I need some professional Acrylic repairer in Sydney metro who able to quote and repair. 
Two problem I have are   
1. Hole filled using wrong filler approx 1cm hole on the seat from previous owner.
2. Crazing cracks approx 30cm long and 5cm wide on other spa seat. 
So far I got the quote is $650 which is too much for just simple repairs. I am trying to find other quotes in Sydney, it is quite difficult to find on yellow pages or website. 
If you know any one who do the professional repair , please let me know so I can contact them for quotes.

----------


## China

If the shell has "crazing cracks" I think you will find the shell is beyond repair and will need to be replaced, most likley why it was sold.

----------


## kevvy

Ouch, I hope it is not beyond repair ...... 
I will have a look under shell if any cause if defects.

----------


## Bleedin Thumb

No its not beyond repair.

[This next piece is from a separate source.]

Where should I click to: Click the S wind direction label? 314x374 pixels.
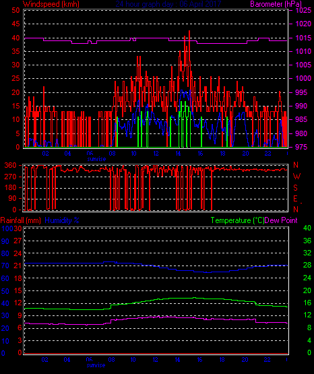click(x=295, y=188)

They can cover it with a acrylic paint apparently. I have just managed to put a huge hole in my acrylic bath, that can be repaired. There is a specialist company in Sydney that do it.   http://australianacrylicrepairs.com.au/. Beware though they are hard to deal with, I have been waiting near 2 weeks to get someone out to look at it. 
BTW Kevvy, I notice you are just down the road, I'm in NNarra. This mob recons they will come around next time they're in the area so for god sake ring them up. :Biggrin:  
I have also been told you can do it yourself. You get some acrylic (same colour) grind/break it up and dissolve it in either MEK or EDC in a sealed jar...just enough to form a paste. You use this to fill the hole (it will chemically weld to the sides of the hole. leaving it a bit proud the polishing it back down flush with cutting compound then talc. 
Sound like a pain - The repair people dont polish the use a special 2 part paint over it -so the recon. :Roll Eyes (Sarcastic):

----------


## kevvy

http://australianacrylicrepairs.com.au/.  
I have contacted them last time , they refuse to repair the crazing crack because they said it was cause by shell issues, even they did not come and inspect for quote. They request me to send photo for them to check.

----------


## Bleedin Thumb

They finally came out and saw me 5.30pm...and gave me a quote of $280 plus GST to fix the hole. 
Whilst this is a quite a bit of dosh...I'm happy to pay them to do it if it resolves the problem (and saves me replacing the bath). 
I'll keep you posted and put up some before and after pic's.

----------


## China

Kevvy just out of interest how did you go with your spa repair

----------


## auburngt

i fix cracks and nicks using acrylic putty fillers and ppg paint and clearcoat  daily for a company in pa

----------


## China

Hi auburngt and welcome where is "pa" and would you like to tell us a bit more about the processss

----------


## jago

PA = is that Pennsylvania ...where ? :2thumbsup:

----------


## Oldsaltoz

Hi Kevvy, 
I have done a lot of repairs on boats and am sure if you call around some of the boat yards you will find someone to fix your problem. 
One fix would be to coat the whole bath with flow-coat, this is the same stuff you see on the outside of boats, very hard and durable. 
Simple to apply too.

----------